Bob Allan, our former editor, was at that time very keen to target the ‘lost tribe’ of higher specialist trainees and new consultants that may be missing out on such a publication. Certainly the post-membership/pre-fellowship group of younger physicians were under-represented in the journal's readership. The experience of being a medical registrar and working in hospital medicine means that one is exposed to a huge variety of acute and chronic disease that is raw, challenging and complex, and it is deeply important to be able to learn from, discuss and reflect on our work. Having a background in medical journalism and clinical research I was keen to get involved and I joined the editorial board of Clinical Medicine in 2007.
Since then, I feel the journal has continued to evolve and has become increasingly receptive to the needs and interests of the doctor still in training while not taking anything away from the fellows. Indeed, there is a huge overlap between the two. Recently it was decided that the editorial team wanted to create a formal position, an editor with special responsibility for the ‘younger physician’, and I was happy to take on this role. The position was originally described as a ‘membership editor’, a term perhaps less pejorative than ‘deputy editor’, but we eventually decided on ‘editorial registrar’ – a precedent which has already been set by the BMJ.
One of my first tasks has been to clarify what the goals of Clinical Medicine should be. I hope that many of you had the opportunity to read these in Humphrey Hodgson's editorial in the last issue. This is especially important as the RCP has recently sought to further its remit to include medical student, foundation doctor and associate members. Many may be reminded of the scene in the film Citizen Kane, when the young protagonist nobly sets forth the idealistic philosophy of his recently acquired New York Inquirer; obviously one wishes to avoid his fate. Fortunately we have an excellent editor to keep us on the right path, as well as a refreshed editorial board and of course a large readership of dedicated professionals to ensure that we do not lose our focus in producing a high quality medical journal.
‘Junior’ doctors themselves have diverse needs. In the early stages of their career they need to be informed, provoked and challenged.
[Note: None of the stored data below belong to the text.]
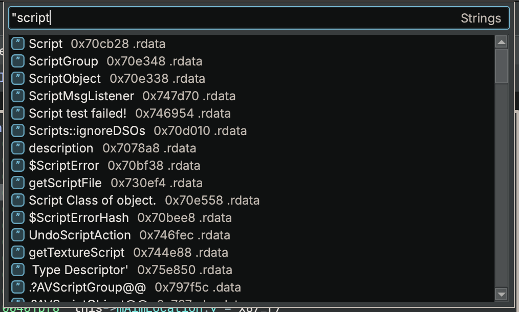Click the string icon beside "UndoScriptAction"

click(18, 235)
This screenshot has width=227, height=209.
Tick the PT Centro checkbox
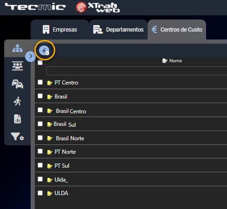click(x=40, y=82)
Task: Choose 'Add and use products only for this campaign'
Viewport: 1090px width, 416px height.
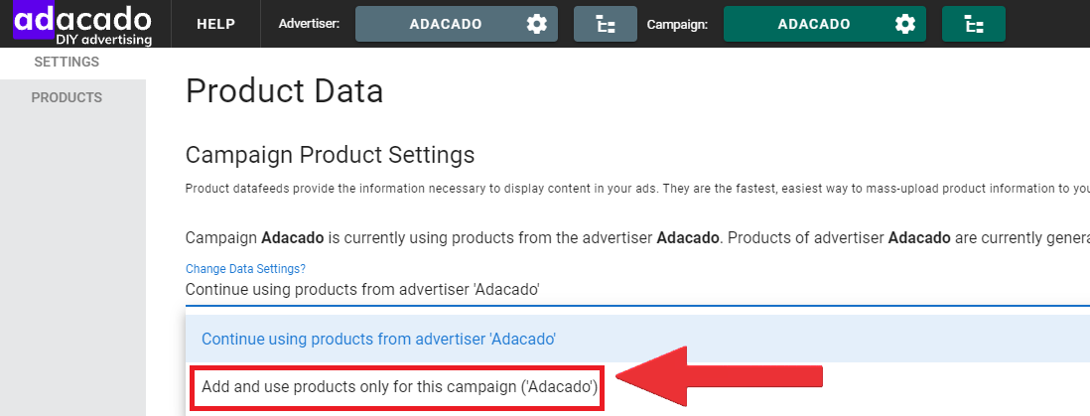Action: (399, 386)
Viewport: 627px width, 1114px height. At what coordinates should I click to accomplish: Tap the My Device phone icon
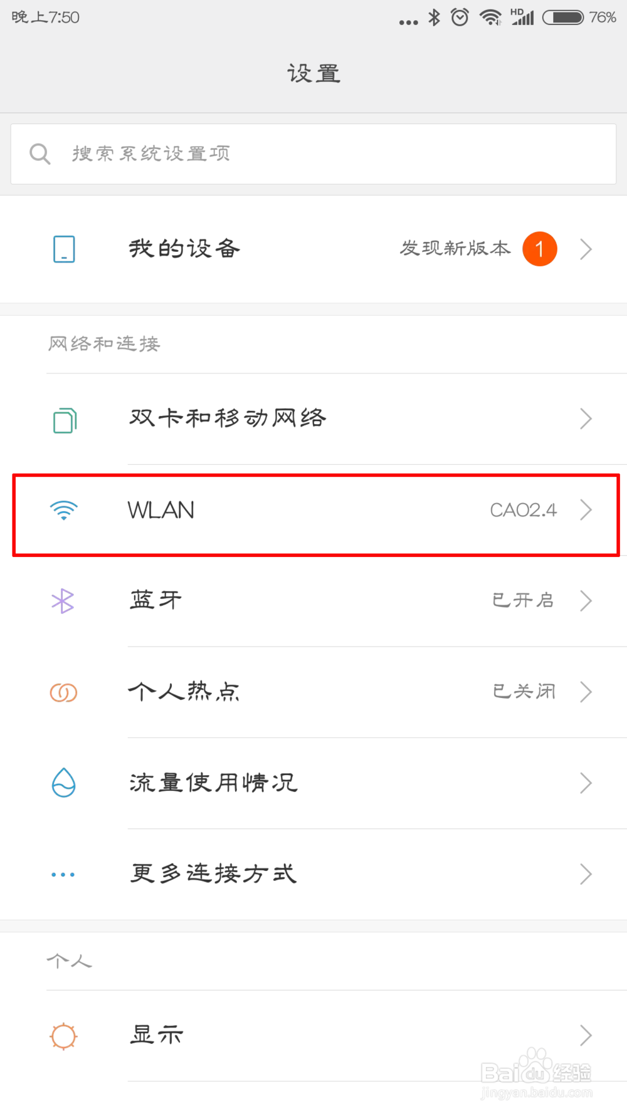[64, 249]
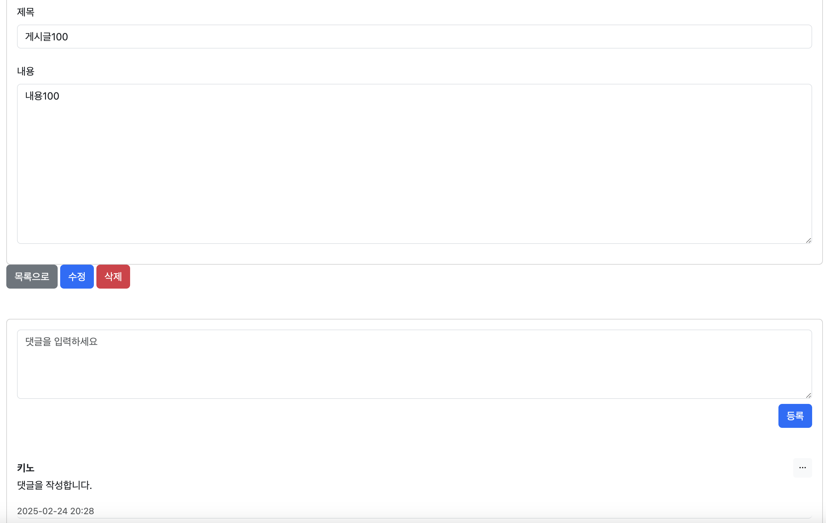The image size is (826, 523).
Task: Place cursor after 내용100 text
Action: (60, 96)
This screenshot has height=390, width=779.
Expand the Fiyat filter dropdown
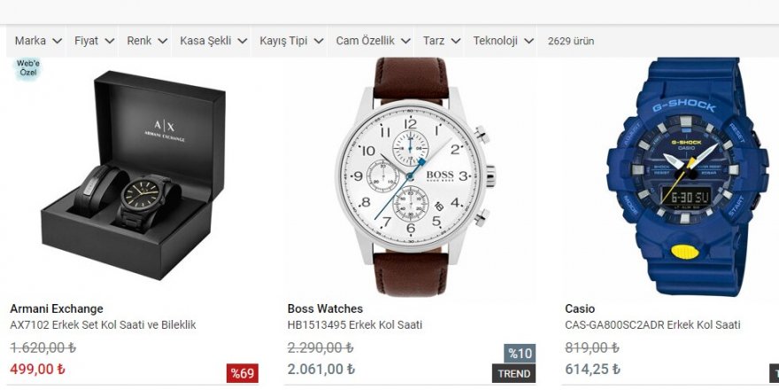coord(94,41)
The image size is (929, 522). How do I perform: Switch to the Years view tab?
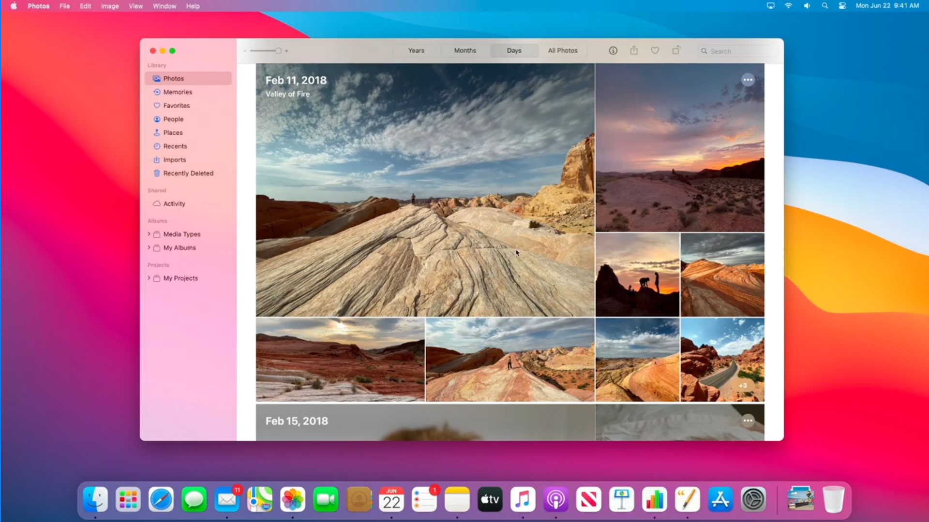click(417, 50)
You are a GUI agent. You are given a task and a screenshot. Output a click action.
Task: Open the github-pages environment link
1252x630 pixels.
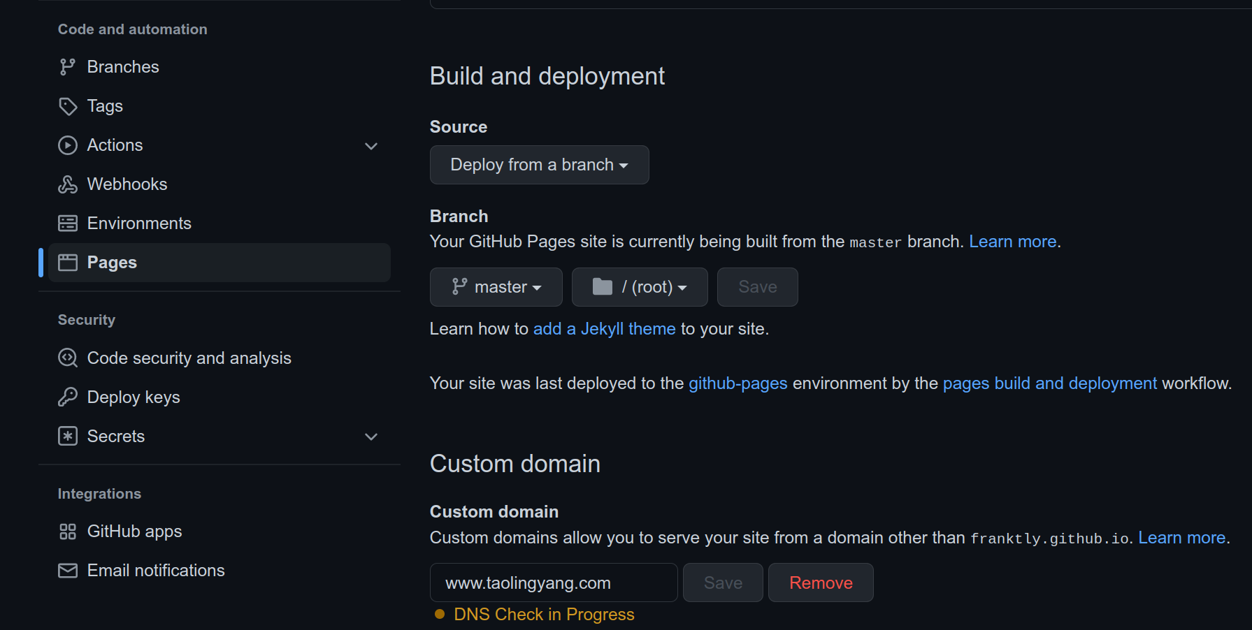click(737, 383)
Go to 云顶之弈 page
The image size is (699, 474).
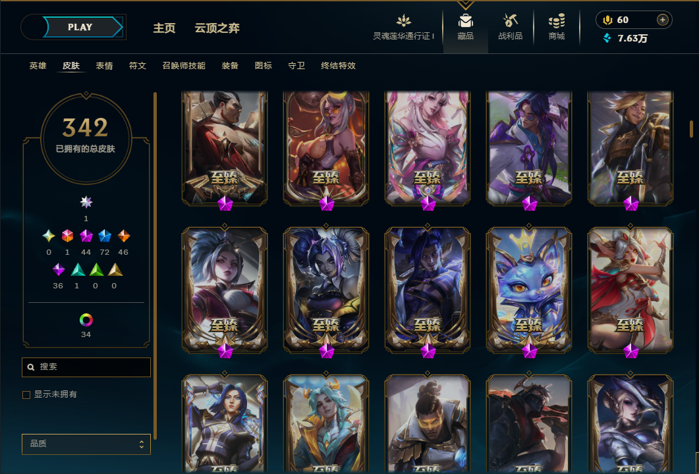[x=217, y=28]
Future plans for Clinical Medicine revolve around increasing the awareness and uptake of the journal amongst pre-fellowship doctors; highlighting relevant content to trainees; new topics on the latest developments in the medical specialities; improving our educational content and not forgetting to look at the ‘non-medical’ side of medicine – for example, practical examples of clinical leadership in action, reflections on what senior fellows wished they'd known as a new consultant and exploration of the role that bodies such as the specialist training committee play in our careers.
We are also hoping to make the journal accessible via a wider range of media. All our content is available online (members and fellows of the RCP should visit www.rcplondon.ac.uk/resources/clinical-medicine-journal/member-access, while other readers can access our content at www.ingentaconnect.com/content/rcop/cm), and we have a functioning RSS feed on our Ingenta platform, as well as our microblogging Twitter contact (@RCPLondon), which means that you can communicate with us directly via your computer, smartphone or iPad. Furthermore, a readership survey was launched in January this year and we look forward to finding out what you think of the journal so that we can continue to work on making it better.